Сарками посмотрел на него с презрением.
— Бог мой, Гил. Твое высокомерие ошеломляет. Ты-то уж точно не верховный цадик. Ибо это я.
День двадцать пятый, сумерки
Главный вестибюль библиотеки музея Израиля,
Иерусалим
Гил ждал снаружи на ступенях лестницы и в наступающей полумгле, щурясь, поглядывал на часы. Он подождет еще минут пять. Сарками назначил встречу в малом конференц-зале, но Гил что-то неважно себя чувствовал. Все силы его уходили на то, чтобы не дать тошноте и слабости взять над ним верх. Сама мысль о небольшом помещении, наполненном спертым горячим воздухом, вгоняла его в панику.

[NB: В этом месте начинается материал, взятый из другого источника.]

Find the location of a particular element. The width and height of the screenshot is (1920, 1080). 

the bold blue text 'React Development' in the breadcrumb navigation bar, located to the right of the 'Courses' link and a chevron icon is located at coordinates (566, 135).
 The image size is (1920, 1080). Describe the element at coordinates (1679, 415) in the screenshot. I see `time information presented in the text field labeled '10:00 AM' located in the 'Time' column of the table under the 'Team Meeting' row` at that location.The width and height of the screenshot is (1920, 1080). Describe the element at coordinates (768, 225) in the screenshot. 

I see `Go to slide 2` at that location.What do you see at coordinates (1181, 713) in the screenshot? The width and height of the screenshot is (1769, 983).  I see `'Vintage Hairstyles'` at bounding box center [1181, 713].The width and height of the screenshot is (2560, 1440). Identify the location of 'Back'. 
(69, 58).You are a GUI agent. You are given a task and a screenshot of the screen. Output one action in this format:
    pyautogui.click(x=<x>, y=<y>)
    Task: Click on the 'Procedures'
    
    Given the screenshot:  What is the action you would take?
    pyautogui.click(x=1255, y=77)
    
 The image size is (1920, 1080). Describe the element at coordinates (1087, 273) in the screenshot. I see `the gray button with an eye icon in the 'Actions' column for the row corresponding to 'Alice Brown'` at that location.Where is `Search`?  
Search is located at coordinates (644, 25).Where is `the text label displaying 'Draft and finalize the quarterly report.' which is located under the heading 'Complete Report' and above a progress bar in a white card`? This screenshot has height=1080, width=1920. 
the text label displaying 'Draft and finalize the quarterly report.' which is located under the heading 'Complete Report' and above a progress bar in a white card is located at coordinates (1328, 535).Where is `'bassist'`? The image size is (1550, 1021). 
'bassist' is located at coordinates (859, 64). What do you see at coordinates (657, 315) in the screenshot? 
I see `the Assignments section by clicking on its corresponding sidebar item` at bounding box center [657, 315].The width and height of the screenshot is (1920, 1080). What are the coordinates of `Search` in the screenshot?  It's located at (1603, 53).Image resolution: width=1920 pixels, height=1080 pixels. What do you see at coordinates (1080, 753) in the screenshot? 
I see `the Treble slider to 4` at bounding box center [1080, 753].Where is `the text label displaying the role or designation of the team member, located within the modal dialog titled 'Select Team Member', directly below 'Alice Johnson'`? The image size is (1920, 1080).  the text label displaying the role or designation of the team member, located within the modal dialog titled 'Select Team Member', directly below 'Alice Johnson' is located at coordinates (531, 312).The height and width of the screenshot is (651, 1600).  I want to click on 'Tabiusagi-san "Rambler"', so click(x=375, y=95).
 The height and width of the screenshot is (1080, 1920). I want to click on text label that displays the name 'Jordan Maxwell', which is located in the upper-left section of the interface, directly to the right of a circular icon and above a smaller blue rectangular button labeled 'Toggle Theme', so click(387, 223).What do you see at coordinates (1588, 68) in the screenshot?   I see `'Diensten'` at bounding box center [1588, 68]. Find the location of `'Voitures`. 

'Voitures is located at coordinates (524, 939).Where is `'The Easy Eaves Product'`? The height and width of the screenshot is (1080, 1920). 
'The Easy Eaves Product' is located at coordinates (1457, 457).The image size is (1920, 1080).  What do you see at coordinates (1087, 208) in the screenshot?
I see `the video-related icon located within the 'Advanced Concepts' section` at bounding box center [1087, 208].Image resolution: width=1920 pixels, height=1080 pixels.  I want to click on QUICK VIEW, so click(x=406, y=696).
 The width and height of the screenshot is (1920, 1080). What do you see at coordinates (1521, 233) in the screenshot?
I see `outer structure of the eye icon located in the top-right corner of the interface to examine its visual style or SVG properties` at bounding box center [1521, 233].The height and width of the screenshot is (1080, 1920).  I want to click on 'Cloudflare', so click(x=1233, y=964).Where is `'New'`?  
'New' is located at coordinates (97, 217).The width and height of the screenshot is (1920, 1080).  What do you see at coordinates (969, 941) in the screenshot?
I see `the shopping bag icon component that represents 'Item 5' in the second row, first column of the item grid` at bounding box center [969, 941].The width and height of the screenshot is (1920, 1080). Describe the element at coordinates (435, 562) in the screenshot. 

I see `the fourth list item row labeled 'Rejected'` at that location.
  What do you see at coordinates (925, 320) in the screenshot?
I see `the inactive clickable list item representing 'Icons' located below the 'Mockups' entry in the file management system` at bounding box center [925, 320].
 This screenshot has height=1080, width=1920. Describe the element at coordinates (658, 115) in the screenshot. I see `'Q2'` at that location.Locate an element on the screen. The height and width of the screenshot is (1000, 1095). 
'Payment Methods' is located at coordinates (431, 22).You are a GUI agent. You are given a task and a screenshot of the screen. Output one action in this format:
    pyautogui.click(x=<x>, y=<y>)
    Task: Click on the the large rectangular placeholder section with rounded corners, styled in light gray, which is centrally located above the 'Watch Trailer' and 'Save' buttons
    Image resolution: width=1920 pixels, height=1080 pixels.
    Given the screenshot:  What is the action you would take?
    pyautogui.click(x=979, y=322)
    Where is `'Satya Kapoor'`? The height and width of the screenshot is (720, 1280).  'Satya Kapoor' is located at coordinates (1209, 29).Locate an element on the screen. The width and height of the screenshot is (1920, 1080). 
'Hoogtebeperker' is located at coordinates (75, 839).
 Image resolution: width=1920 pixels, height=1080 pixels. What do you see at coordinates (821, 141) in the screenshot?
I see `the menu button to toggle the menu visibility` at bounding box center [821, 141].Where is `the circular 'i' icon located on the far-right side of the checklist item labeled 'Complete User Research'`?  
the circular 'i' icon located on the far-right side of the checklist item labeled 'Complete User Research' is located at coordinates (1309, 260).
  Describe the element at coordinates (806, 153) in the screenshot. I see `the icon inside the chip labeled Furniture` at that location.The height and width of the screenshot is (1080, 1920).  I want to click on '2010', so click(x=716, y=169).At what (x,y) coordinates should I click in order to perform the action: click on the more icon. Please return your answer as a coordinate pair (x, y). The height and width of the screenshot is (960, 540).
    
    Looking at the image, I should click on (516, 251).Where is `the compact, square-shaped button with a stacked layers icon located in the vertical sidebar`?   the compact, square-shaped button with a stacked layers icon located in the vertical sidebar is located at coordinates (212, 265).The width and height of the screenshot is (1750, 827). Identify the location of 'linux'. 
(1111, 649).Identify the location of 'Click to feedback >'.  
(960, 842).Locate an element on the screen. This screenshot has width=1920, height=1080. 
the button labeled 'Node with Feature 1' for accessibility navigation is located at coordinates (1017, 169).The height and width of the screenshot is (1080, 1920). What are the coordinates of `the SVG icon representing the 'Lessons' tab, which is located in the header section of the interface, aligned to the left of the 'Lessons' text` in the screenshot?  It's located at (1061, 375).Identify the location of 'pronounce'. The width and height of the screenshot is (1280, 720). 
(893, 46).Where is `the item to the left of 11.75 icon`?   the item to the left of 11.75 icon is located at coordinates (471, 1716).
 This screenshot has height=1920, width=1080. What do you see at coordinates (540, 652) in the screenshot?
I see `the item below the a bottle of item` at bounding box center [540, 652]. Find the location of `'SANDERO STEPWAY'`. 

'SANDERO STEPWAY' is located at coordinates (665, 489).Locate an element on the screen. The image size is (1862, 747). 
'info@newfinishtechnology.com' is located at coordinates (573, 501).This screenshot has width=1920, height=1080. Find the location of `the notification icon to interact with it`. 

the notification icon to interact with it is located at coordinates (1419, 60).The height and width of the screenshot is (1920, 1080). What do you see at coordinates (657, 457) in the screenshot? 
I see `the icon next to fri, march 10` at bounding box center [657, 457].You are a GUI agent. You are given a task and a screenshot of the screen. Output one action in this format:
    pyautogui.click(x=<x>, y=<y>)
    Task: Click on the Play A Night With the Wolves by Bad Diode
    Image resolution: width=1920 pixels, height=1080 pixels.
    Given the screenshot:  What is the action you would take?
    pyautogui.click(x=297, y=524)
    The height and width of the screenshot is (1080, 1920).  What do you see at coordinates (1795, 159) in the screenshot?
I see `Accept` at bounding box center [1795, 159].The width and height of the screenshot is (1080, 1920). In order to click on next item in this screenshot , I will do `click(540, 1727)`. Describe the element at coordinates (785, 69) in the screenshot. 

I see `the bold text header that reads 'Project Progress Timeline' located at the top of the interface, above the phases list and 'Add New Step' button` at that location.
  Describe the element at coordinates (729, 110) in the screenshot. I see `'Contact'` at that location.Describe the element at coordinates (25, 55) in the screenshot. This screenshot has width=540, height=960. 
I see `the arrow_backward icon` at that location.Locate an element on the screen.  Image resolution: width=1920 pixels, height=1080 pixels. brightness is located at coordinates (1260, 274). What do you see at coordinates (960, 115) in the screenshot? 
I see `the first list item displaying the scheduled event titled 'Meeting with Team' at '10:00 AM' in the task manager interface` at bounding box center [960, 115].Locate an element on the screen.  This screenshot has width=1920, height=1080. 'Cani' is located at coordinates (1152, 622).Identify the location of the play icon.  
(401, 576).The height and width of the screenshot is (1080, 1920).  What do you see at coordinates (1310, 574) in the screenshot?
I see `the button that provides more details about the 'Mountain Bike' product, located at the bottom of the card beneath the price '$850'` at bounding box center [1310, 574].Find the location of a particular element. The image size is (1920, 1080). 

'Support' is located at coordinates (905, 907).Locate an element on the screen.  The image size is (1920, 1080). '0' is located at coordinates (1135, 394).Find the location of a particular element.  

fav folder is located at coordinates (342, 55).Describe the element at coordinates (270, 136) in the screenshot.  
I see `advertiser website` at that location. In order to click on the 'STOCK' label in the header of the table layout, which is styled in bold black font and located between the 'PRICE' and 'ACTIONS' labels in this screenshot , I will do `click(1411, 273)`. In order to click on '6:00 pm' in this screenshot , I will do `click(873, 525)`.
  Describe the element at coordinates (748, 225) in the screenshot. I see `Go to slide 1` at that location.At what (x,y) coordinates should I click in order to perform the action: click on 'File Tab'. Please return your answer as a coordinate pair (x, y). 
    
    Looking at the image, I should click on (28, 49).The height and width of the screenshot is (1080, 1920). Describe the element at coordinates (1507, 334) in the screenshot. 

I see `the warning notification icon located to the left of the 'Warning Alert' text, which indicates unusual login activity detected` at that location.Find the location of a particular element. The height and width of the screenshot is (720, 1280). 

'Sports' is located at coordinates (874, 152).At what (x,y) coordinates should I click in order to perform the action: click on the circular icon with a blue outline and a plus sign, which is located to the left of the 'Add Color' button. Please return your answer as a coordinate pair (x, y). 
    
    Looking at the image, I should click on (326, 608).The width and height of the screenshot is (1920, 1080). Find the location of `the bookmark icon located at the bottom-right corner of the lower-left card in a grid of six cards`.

Он перехватит Сарками здесь, ведь все равно сообщить ему нечего. Старик сам настоял, чтобы Гил отдохнул пару дней. Вот два дня и пропало. В кромешной тоске, когда нечего делать, только сидеть сложа руки и вспоминать о Сабби.
Гил, собственно, и согласился на перерыв лишь потому, что не знал, что ему делать дальше. А Сарками, видно, знал. Но если сириец — верховный цадик, почему бы ему просто не забрать у него свиток? Гил пожал плечами. Все это чересчур глупо, а сам он ничтожество, и не больше.
Он сел на ступени и опустил голову между ног.
— Плохо чувствуешь себя, а? — спросил Сарками.
Гил не видел и не слышал, как тот подошел к нему. Гил отер холодный пот со лба тыльной стороной ладони.
— Должно быть, что-то съел, — ответил он.
— Или что-то гложет тебя.
Гил вскинул голову в знак протеста, но у него не было ни сил, ни желания спорить. Кроме того, как обычно, старый ублюдок попал в точку.
Он взглянул в глаза Сарками. Забавно, но он никогда не замечал в них печали. Или сочувствия. По крайней мере к себе.